Data Science and Human Centered Design
At the 2019 NCCI Annual Issues Symposium, Jim Guszcza, US Chief Data Scientist with Deloitte Analytics discussed the promise of artificial intelligence and data analytics holds for the workers’ compensation industry.
The fearful narrative about artificial intelligence are that computers will eventually become smarter than people and will take over the world. There is also fear that AI could eliminate close to half of employment in the United States.
In reality, AI is is allowing computers to do things that humans used to do. Any program that replaces computer function could be considered AI. An example of this is an ATM machine. There are actually more bank tellers now that there were before ATM machines as the need for less tellers in a location allowed banks to open more branches so they could better interact with the community.
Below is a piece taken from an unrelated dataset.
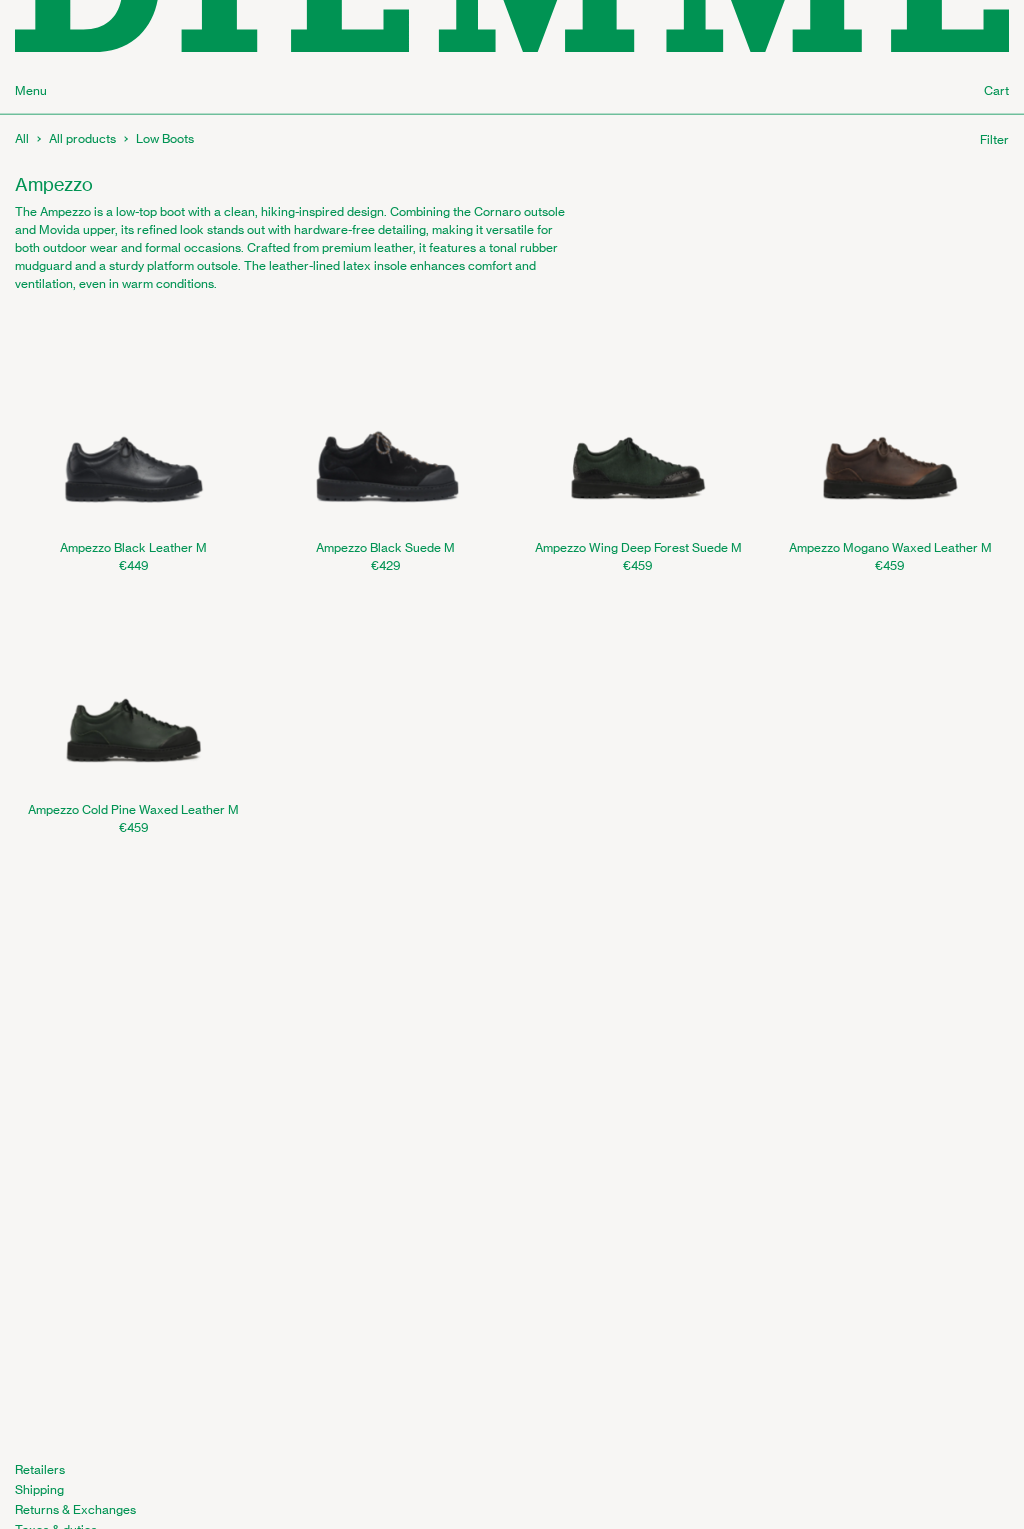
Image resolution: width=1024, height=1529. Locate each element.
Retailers (40, 1469)
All (22, 138)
One problem with AI is that if you train the computer using past outcomes you could train in past bias. You can also train in bias into the model if you do not adequately consider all potential variables in the training.
An advantage of AI is that it can filter out “noise” which is irrelevant information that can distract from the decision making process.
It is important that future AI design is human centered. AI will provide better outcomes if they are designed to work with human psychology.
AI can also lead to what he referred to as automated stupidity. People become overly reliant on the automation and make bad decisions because of that. An example is people not paying as close attention when driving because their car has lane assist and auto stopping. This technology can actually make drivers less safe if they do not use it correctly.
When it comes to the insurance industry one question is can underwriting be computerized? In a very limited case the answer is yes. Simple underwriting such as personal auto insurance could be underwritten using AI, and in fact it usually is as you can purchase such coverage without human interaction. However, more complex lines of coverage require human judgment. AI can assist this judgment but it does not replace it.
Data analytics alone cannot change outcomes. They can point us in the right direction but they are not the complete solution. In order for analytics to be impactful they must be followed by the correct human judgments, decisions and behavioral change. This is a very important consideration when it comes to the use of predictive analytics in the workers’ compensation claims setting.
“Nudge” is another AI tool that can drive change. Nudge detects unwanted activity and nudges the person to change that behavior. In the workers’ compensation setting, wearable sensors could detect unsafe behaviors and “nudge” the worker to change the behavior thus preventing an injury.